La fotografia è chiara. La Premier League domina la spesa da anni. I soli diritti domestici 2025-2029 valgono circa 6,7 miliardi di sterline: un fiume che alimenta bilanci e calciomercato. La Serie A resta indietro. Negli ultimi mercati ha spesso chiuso con saldo vicino allo zero o in attivo, segno di un’industria che deve vendere per comprare. Esempi concreti? L’estate 2023 ha visto Sandro Tonali lasciare l’Italia per il Newcastle per una cifra nell’ordine dei 60 milioni: una di quelle operazioni che ricordano chi ha davvero potere d’acquisto.
Molti club italiani non hanno uno stadio di proprietà. Pochi fanno eccezione (Juventus, Sassuolo, Atalanta in progress): il resto paga canoni, rinuncia a ricavi ancillari e perde strumenti per crescere. Se il tuo match day non spinge, il tuo portafoglio non respira. E senza respiro, le parole diventano aria leggera.
La UEFA intanto stringe: nuove regole di sostenibilità impongono prudenza su ingaggi e ammortamenti. Non è ideologia, è contabilità. Riduci i costi, alzi i ricavi, fai scelte. Lì il “chi parla” finisce spesso fuori dalla stanza, e “chi paga” resta con il foglio Excel in mano.

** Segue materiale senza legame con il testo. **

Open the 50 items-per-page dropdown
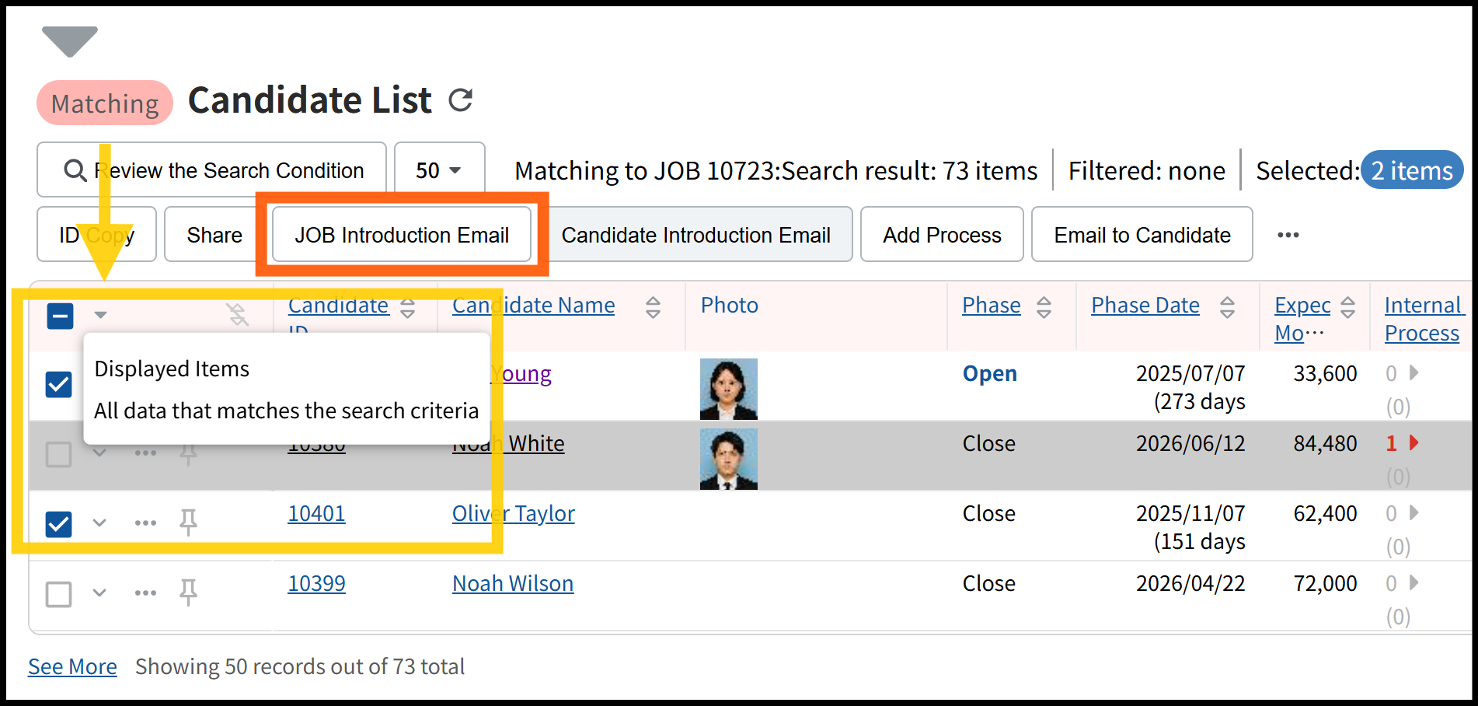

Le frasi di circostanza servono a dare tempo. Ma i proprietari lavorano su flussi: ricavi TV, sponsor, stadio, player trading. Se un ds promette “salto di qualità” e poi arriva una punta in prestito, la piazza mormora. Però è la cassa a dettare i tempi. Il “noi ci siamo” vale se trovi il budget per il cartellino e lo spazio per lo stipendio entro il tetto salari. Altrimenti è retorica che si sgonfia a settembre.

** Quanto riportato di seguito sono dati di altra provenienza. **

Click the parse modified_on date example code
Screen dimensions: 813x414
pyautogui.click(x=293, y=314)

Il punto, a metà strada tra cuore e calcolo, è che la distanza tra annuncio e spesa va misurata. Domande semplici, controlli semplici:
Il club investe in strutture? Lo vedi da stadio, centro sportivo, settore giovanile.
Il rapporto stipendi/ricavi scende? Allora c’è metodo, non fuoco d’artificio.

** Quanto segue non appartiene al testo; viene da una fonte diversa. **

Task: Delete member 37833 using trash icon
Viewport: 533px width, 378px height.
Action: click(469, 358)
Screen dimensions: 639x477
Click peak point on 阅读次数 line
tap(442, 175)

Il mercato ha logica industriale? Rivendi bene, reinvesti meglio.
Noi tifosi possiamo accettare scelte dure se leggiamo un progetto. Pretendiamo trasparenza su obiettivi e vincoli. Se vendi un titolare, spiegami se è per sostenibilità o per finanziare due ruoli chiave. Se parli di “ambizioni europee”, mostra gli investimenti coerenti: scouting, staff, prestazioni atletiche, non solo il colpo di vetrina.
E quando qualcuno alza il tono, ricordiamo il contesto. In Italia i margini sono più stretti. Ma proprio per questo servono idee. L’Atalanta ha costruito valore con programmazione e plusvalenze intelligenti. Il Napoli ha vinto uno scudetto con un organico equilibrato e un monte ingaggi sotto i top: non è favola, è gestione.
Forse è questo il centro del discorso riaperto dal direttore: non contrapporre poesia e fattura, ma farle dialogare. Lasciamo che le parole scaldino, sì. Poi guardiamo il portafoglio e chiediamogli una cosa sola: visione. La prossima volta che sentiremo “stiamo arrivando”, saremo pronti a domandare “con quali mezzi, e per andare dove?”. La risposta, più che un titolo, potrebbe essere la mappa per il futuro.